RAYNE, La. — As the storm roared over Pauline Patton's apartment, she peered out the window and saw something she wasn't ready for: A funnel cloud. Suddenly, the power went out. Rainwater poured through the ceiling. And as everything went black, she heard what sounded like a bomb exploding overhead.
Still, residents said Sunday that the tornado that killed a woman the day before and displaced hundreds could have been much worse. Many have turned their attention to taking care of pets and retrieving essentials left behind while evacuating.
Patton, 64, and her husband, Howard, were having lunch Sunday at a fire station-turned-shelter, courtesy of the Red Cross. They weren't sure when — or if — they'd be able to return to their apartment. About two dozen people were also at the shelter, with nowhere else to go. "It just happened so fast," she said. "You couldn't hardly see nothing. Everything was dark."
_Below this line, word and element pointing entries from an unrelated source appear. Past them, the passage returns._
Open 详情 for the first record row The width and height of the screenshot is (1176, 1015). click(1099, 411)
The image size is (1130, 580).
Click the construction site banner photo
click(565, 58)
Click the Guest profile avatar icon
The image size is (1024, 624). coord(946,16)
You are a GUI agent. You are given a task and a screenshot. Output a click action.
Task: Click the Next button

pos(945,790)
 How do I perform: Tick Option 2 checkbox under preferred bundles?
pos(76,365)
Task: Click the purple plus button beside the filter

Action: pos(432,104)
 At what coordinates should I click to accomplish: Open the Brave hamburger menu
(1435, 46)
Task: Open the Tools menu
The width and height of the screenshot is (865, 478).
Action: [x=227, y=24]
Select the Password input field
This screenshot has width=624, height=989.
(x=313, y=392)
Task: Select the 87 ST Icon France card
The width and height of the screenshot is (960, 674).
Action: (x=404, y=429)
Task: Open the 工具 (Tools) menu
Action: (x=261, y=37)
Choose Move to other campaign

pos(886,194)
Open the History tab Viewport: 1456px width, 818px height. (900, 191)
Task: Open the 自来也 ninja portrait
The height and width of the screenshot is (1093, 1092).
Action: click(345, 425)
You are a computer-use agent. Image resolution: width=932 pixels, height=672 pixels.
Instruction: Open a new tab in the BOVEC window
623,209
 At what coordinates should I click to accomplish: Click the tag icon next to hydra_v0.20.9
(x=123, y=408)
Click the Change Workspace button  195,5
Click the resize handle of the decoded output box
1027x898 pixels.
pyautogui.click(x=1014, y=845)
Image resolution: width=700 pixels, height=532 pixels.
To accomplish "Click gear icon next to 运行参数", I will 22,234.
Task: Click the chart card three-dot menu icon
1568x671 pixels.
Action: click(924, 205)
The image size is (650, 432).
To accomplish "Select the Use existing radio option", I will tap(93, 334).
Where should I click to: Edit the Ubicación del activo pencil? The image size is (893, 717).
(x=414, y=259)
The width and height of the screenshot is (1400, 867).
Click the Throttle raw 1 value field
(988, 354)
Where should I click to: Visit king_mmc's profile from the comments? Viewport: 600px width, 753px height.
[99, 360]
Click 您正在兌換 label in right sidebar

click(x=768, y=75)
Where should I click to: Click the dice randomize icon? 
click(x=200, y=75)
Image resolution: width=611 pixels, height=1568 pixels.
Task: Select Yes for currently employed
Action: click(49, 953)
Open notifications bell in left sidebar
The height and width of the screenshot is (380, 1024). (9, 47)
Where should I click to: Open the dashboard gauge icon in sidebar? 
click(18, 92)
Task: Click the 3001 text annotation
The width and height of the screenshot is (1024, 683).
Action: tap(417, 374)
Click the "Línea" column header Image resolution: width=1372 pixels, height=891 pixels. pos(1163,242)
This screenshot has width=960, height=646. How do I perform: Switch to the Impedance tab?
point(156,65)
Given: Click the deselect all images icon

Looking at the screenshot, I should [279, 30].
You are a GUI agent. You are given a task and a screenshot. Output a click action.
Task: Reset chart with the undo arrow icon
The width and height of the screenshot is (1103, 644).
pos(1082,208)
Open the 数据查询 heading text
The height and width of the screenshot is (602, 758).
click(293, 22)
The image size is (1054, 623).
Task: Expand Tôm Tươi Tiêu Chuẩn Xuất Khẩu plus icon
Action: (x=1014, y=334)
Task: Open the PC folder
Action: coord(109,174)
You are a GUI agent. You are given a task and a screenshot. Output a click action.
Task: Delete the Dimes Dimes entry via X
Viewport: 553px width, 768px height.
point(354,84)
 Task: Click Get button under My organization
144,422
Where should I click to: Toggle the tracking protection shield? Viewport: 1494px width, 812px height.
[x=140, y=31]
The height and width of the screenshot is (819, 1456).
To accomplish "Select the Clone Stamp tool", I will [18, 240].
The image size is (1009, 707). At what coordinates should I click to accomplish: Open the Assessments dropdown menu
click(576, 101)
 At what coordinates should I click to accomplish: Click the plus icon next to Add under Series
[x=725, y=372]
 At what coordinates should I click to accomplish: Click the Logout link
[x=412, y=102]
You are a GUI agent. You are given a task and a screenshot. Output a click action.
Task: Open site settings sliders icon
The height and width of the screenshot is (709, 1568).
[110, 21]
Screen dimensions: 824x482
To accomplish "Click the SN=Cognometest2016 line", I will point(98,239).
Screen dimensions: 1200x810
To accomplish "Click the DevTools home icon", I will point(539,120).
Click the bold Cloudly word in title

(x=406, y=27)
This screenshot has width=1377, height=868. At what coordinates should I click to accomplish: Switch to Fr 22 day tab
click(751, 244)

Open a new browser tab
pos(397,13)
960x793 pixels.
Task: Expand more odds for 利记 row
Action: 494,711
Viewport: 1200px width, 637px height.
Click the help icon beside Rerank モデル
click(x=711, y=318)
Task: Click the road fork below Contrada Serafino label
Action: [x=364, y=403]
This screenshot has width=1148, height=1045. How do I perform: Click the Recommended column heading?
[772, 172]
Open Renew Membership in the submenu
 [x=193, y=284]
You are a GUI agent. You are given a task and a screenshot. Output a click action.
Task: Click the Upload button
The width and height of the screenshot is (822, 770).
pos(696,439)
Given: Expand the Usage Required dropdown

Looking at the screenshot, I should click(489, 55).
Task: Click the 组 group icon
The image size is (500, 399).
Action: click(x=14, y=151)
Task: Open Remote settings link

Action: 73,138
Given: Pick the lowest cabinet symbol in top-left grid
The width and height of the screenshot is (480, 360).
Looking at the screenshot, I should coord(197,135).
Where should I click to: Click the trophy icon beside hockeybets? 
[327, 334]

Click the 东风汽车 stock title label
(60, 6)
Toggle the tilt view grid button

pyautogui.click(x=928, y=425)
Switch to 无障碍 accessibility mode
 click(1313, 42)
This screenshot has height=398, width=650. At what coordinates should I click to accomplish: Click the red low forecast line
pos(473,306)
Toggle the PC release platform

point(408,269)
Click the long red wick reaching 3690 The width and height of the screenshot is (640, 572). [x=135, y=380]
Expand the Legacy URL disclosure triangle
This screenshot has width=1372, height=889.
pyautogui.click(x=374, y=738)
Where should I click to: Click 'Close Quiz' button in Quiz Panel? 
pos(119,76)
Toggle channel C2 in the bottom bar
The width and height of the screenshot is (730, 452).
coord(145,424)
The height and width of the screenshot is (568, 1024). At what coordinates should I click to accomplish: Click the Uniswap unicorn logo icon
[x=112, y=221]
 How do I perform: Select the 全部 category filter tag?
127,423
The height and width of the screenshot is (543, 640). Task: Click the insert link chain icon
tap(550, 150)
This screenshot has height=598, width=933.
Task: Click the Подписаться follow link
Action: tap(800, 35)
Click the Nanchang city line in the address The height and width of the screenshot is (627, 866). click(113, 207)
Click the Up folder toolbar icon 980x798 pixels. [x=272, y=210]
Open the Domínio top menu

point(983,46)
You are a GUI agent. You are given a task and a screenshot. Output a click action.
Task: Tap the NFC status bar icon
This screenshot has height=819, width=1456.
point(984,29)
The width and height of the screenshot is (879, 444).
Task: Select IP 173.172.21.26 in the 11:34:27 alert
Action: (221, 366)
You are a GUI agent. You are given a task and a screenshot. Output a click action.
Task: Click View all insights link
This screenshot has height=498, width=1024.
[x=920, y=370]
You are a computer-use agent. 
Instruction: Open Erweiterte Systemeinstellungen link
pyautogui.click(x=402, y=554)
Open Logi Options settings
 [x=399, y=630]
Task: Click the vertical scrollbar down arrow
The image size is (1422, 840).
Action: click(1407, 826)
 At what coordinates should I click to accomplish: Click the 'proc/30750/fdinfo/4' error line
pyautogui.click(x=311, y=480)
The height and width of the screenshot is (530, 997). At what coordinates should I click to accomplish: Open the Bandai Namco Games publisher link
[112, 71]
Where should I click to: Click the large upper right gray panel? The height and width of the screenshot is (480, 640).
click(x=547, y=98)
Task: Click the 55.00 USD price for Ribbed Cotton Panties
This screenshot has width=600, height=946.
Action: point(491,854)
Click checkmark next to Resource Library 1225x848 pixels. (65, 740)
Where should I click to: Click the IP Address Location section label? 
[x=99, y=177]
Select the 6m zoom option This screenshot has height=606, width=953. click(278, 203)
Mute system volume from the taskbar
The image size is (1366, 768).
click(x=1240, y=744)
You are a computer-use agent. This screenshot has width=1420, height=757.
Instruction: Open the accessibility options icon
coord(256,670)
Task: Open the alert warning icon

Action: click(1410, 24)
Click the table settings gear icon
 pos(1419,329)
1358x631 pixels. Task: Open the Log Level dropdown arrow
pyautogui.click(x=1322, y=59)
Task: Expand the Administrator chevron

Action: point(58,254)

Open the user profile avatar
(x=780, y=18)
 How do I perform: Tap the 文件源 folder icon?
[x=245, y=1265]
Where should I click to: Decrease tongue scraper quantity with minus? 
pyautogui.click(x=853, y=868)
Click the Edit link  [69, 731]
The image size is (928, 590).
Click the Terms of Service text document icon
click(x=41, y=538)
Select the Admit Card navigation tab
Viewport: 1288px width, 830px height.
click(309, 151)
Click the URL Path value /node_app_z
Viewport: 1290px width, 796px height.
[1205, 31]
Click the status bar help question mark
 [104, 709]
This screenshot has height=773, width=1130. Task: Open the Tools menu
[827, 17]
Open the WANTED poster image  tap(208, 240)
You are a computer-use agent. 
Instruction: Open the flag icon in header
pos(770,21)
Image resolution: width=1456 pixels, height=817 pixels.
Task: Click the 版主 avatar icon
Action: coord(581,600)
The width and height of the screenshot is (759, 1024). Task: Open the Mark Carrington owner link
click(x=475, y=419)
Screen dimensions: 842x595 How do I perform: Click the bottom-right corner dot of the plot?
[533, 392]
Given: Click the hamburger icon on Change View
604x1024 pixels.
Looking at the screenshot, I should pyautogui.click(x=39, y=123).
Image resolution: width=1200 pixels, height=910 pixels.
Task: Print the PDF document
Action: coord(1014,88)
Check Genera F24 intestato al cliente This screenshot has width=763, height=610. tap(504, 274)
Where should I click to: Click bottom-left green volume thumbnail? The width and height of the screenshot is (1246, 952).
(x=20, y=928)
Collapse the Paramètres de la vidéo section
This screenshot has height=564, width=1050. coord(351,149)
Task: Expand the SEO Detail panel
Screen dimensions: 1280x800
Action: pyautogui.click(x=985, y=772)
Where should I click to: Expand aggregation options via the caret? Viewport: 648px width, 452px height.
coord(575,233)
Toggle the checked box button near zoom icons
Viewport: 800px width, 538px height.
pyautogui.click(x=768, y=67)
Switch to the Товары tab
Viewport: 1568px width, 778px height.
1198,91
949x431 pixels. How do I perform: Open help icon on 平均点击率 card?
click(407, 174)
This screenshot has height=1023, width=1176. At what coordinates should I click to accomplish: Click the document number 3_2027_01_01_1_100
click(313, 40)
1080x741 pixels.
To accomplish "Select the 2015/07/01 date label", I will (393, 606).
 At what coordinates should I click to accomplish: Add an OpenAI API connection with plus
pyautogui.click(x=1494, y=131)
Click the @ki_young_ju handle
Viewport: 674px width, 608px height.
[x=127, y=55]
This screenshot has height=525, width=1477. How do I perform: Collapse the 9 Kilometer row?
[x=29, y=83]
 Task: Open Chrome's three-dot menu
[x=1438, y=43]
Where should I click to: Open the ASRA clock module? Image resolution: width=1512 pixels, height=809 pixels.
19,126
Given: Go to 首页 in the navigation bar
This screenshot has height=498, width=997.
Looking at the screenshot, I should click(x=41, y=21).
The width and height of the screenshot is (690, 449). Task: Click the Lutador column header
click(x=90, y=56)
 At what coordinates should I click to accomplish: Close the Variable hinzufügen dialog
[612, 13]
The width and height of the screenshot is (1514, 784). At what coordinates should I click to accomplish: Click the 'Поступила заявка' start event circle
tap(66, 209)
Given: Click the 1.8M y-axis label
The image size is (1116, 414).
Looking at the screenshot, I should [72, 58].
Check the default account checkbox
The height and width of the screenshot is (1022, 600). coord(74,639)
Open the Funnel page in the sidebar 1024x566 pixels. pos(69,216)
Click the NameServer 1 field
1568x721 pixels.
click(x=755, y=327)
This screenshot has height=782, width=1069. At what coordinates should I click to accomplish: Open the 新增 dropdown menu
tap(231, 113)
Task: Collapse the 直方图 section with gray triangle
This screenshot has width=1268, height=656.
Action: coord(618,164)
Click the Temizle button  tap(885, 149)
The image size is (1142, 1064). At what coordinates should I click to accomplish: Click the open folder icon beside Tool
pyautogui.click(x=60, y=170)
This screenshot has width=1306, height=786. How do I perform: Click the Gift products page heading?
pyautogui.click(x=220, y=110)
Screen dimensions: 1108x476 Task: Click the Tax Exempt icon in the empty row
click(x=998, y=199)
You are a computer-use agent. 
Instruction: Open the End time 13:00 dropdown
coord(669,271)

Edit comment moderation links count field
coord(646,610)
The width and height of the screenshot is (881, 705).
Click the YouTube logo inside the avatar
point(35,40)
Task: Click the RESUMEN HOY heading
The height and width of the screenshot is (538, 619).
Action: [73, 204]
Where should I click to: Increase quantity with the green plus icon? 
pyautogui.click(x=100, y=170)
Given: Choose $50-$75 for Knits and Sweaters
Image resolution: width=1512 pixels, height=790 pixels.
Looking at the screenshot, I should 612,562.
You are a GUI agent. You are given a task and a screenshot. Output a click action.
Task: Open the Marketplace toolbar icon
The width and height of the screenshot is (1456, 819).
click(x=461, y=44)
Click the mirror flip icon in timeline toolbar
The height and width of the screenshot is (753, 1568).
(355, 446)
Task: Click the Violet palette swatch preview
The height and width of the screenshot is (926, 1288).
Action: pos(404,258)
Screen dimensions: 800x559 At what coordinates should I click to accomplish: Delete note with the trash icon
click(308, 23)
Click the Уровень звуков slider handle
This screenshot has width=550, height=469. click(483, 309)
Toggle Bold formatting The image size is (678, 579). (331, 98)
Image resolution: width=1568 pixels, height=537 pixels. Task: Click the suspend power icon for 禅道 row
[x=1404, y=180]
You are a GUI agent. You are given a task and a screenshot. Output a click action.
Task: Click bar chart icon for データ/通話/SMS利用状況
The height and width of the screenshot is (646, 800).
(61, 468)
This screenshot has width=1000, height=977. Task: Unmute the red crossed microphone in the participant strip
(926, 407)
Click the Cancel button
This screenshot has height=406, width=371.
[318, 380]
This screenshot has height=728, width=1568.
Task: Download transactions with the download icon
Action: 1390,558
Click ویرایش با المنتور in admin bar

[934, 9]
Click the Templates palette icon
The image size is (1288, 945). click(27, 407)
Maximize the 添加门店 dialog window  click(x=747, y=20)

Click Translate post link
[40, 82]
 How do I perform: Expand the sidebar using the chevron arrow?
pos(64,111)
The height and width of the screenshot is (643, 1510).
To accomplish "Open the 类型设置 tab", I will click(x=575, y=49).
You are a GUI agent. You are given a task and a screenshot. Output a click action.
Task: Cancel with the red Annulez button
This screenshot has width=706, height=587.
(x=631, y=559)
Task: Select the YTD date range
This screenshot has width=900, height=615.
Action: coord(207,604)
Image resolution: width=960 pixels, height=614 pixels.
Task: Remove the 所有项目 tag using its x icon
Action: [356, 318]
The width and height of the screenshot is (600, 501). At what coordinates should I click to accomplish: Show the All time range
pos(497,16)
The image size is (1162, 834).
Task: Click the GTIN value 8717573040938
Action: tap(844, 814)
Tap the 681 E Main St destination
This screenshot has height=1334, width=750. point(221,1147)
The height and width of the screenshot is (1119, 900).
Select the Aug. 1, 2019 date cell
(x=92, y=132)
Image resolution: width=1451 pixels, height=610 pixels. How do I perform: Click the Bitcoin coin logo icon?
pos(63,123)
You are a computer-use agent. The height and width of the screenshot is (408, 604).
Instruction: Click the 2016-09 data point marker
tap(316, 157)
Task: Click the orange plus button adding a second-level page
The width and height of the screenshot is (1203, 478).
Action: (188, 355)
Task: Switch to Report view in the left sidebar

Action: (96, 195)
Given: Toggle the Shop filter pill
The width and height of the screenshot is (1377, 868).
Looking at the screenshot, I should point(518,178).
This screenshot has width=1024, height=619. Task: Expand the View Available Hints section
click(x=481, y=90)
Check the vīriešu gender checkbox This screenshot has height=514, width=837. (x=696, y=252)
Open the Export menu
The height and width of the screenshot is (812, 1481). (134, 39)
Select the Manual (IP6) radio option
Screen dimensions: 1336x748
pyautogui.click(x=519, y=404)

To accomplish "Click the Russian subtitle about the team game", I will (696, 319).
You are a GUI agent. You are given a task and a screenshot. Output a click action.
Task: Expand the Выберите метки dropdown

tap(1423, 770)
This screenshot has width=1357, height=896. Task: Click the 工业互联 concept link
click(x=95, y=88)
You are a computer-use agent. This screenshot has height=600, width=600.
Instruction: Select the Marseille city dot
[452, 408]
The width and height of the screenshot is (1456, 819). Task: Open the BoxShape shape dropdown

Many of the 1,500 residents were being allowed to return to their homes in this community about 70 miles west of Baton Rouge, said Rayne police Chief Carroll Stelly. However, about 100 damaged homes were still barricaded off. Forty were uninhabitable and 60 hadn't been inspected yet, Stelly said.
Some 150 homes had been damaged or destroyed as winds topped out at 135 mph, leaving at least 12 with injuries that were not life-threatening.
On Sunday, a cat curled in the sun on top of the demolished home where 21-year-old Jalisa Granger was killed. Granger had been protecting her 15-month-old son, Tyrek, when part of an oak tree crashed onto the home. Her mother and brother were also inside, her cousin said. An uncle had to cut a hole in the wreckage to pull out the three survivors, said Granger's cousin, 35-year-old Donita Wilridge.
"My aunt said that within 30 seconds it was over," Wilridge said.
Granger's son is too young to understand what happened, but is missing his mother, who was studying nursing at LSU at Eunice. "He just keeps hollering for her," Wilridge said.
The hardest hit-area in Rayne — which bills itself as the Frog Capital of the World because of its annual frog festival — is composed mostly of low- to moderate-income homes.
"My heart goes out to the residents because a lot of them don't have any insurance," said Maxine Trahan, a spokeswoman for the Acadia Parish Sheriff's Office. "So where do they begin?"